* [GIVEN PROBLEM]:
Tally the lines in the entries below that contain the string "width", treating uppercase and lowercase as different, and reply with that number alone.

* [DATA FOR THIS TASK]:
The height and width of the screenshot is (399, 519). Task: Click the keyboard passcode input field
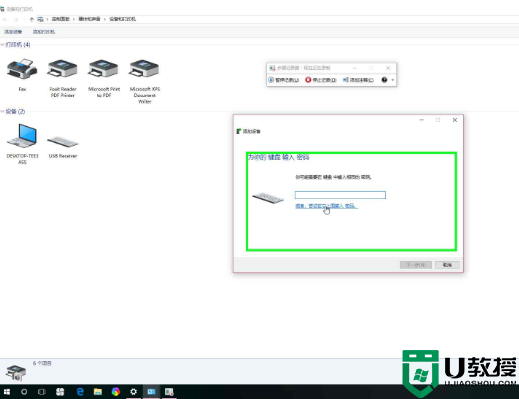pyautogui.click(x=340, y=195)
* * *
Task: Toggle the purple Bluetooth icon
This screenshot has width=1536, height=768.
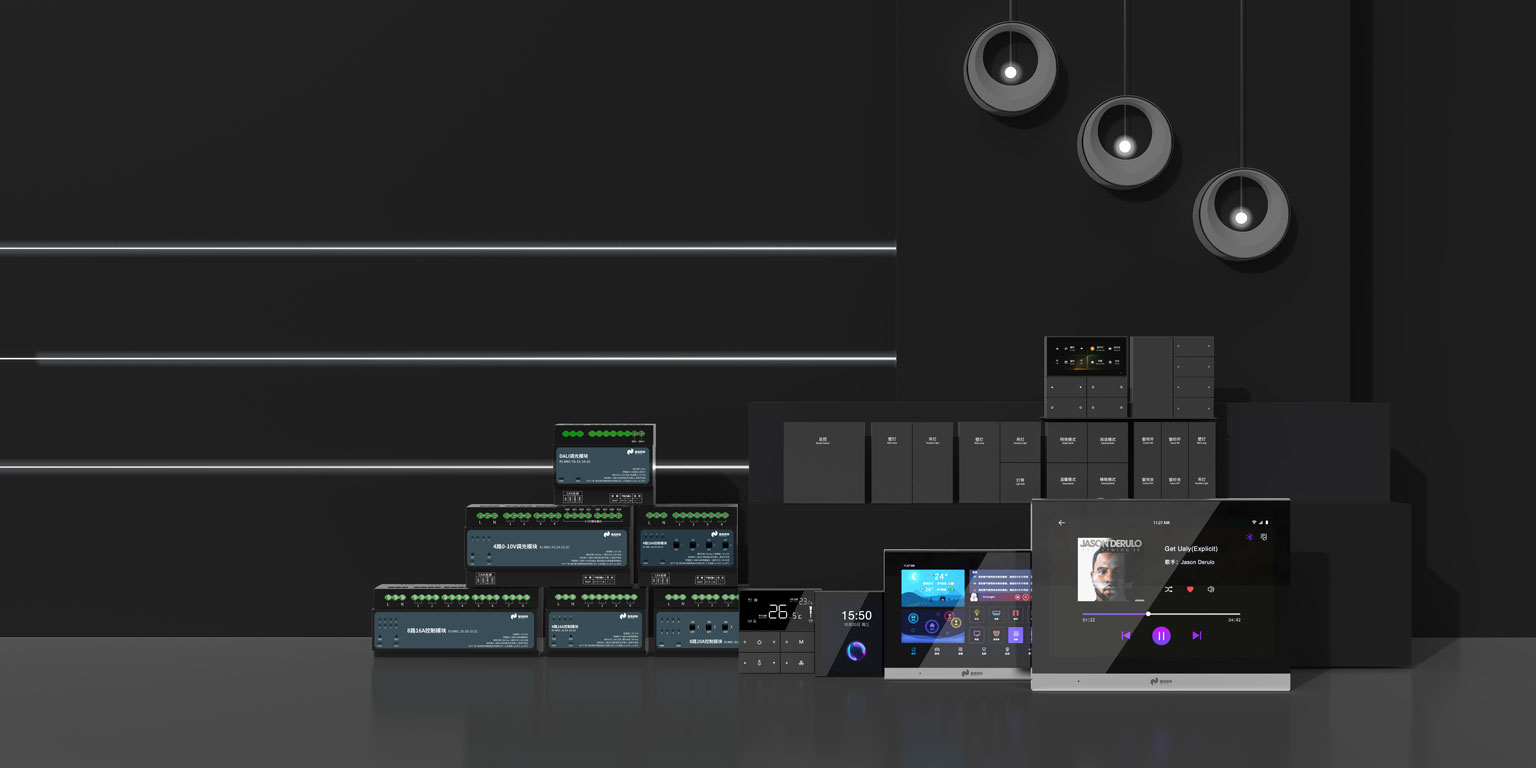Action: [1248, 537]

* [SOLUTION]:
2